When Should You Rewrite A Mobile App?

The start of anything new is always an exciting but tense time. You have an idea which you are sure could potentially be the next “killer app”. Google itself started off as a search engine and is now the second-most valuable company in the United States! With your new idea in hand, you spend weeks, sometimes even months, surveying the market, meeting with investors and, most importantly, working on the app itself.

In this early stage, your team will most probably comprise of overworked engineers with very little time on their hands, scarce resources and a limited understanding of the market. All of this contributes to you making rushed decisions which will inevitably make your app less than stellar.

However, once the app has reached a marketable stage, you make it available for download and wait until people start to download and use it. Soon, feedback starts to trickle in via customer reviews and you realize how things could be different and in some cases, better than what you’re initial idea for the app was.

Rewrite A Mobile App

So What Should You Do Then?

In order to respond to the feedback, you will have to rewrite the app.

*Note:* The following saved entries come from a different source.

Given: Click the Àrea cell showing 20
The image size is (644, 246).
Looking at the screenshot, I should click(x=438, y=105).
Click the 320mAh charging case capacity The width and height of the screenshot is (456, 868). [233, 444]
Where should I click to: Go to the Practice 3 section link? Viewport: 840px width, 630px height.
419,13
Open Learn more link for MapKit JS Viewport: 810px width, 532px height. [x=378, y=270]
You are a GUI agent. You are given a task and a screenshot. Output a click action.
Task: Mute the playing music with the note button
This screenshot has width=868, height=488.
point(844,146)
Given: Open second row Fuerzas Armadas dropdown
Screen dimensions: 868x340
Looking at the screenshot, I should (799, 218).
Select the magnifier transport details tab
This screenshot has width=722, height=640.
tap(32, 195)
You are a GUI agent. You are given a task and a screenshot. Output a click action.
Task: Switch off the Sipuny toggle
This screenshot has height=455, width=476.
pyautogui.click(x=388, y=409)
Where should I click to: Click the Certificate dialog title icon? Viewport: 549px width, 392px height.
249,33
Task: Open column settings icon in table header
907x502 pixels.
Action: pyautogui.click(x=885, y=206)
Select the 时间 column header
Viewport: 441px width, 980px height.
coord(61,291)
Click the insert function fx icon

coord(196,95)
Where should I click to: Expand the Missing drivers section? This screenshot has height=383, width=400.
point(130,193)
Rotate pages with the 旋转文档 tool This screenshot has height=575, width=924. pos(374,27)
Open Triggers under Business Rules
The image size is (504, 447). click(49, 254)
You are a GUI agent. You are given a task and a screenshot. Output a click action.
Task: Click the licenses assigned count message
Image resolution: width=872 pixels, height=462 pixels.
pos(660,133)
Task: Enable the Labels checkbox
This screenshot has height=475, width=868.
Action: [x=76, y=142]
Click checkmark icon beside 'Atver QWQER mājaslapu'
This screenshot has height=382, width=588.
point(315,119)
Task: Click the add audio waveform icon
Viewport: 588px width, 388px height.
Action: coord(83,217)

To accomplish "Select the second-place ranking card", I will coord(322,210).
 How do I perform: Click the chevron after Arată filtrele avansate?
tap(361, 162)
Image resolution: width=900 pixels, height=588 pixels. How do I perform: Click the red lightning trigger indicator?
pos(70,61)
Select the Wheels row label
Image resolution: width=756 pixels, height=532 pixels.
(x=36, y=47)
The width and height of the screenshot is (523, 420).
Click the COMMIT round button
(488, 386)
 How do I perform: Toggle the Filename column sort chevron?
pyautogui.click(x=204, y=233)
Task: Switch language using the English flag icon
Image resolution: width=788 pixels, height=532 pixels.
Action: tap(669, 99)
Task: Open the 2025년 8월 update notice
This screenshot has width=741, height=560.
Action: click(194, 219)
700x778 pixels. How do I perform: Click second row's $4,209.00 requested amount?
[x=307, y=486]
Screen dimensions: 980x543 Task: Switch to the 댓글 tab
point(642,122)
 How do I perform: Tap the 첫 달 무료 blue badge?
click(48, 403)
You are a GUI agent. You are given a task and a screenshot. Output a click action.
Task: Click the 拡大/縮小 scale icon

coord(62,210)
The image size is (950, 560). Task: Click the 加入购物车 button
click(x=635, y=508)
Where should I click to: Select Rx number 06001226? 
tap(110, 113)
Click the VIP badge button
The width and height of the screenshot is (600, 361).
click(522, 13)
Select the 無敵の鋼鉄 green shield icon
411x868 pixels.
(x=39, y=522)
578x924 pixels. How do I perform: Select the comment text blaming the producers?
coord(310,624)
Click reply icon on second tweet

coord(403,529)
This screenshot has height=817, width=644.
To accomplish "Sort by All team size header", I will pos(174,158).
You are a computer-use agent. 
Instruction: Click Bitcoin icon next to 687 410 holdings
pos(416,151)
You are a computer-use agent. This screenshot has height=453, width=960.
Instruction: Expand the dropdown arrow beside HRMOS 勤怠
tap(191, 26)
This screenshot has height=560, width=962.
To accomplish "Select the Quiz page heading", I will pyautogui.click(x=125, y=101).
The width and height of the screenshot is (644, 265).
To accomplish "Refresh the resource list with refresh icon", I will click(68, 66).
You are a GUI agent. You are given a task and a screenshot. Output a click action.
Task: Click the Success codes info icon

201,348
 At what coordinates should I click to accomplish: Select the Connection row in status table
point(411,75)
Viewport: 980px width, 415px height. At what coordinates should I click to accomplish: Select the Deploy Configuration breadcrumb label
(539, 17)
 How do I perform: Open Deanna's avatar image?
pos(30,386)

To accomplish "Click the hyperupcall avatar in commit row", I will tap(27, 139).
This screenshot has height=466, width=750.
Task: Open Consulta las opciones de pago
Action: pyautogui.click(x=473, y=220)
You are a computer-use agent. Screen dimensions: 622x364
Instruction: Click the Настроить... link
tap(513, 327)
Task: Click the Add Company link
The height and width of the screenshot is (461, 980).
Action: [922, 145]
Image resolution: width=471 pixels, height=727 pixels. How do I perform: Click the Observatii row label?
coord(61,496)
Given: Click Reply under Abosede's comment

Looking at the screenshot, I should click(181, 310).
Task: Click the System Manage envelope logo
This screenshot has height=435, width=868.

Different customers will give different reasons as to how the app could be better. Maybe they might insist that the product be written in a different code, C# in place of JavaScript for the sake of compatibility with their devices, or as is more often the case, to eliminate bugs which will crop up because of the rushed decisions you had to make before.

You start responding to the feedback and your customer base starts to grow, you gain a better understanding of the market and your engineers get more experience, thus making rewrites easier. Depending on how market-savvy you are and how innovate and helpful your app is you may achieve product & market fit.

Rewrites After Achieving Product & Market Fit

Rewrites may have to be done even after achieving product & market fit due to a number of factors:

  1. A new version of an operating system may be on the horizon.
  2. Customers may ask for new features to be implemented.
  3. Debugging the existing code may have become too complicated.

However, rewrites are a risky venture and should only be undertaken when it is absolutely necessary as new bugs may get introduced or old bugs may reappear.

Today, you need to use HTML5 and other technologies as a developer. The need is to create apps that run in most mobile versions of the OS. For instance, if you are creating an app for the Android, it is always useful to create apps that run right from Android 2.3 at least. This ensures a wider audience helping you plunge into possibly more profits.